**Task instructions:**
Write out the records below once more, exactly as they stand.

**Dataset extract:**
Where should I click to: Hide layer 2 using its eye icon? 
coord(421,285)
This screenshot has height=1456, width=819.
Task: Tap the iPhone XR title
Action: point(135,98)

**Result for this task:**
Where should I click to: Hide layer 2 using its eye icon? 
coord(421,285)
This screenshot has height=1456, width=819.
Task: Tap the iPhone XR title
Action: point(135,98)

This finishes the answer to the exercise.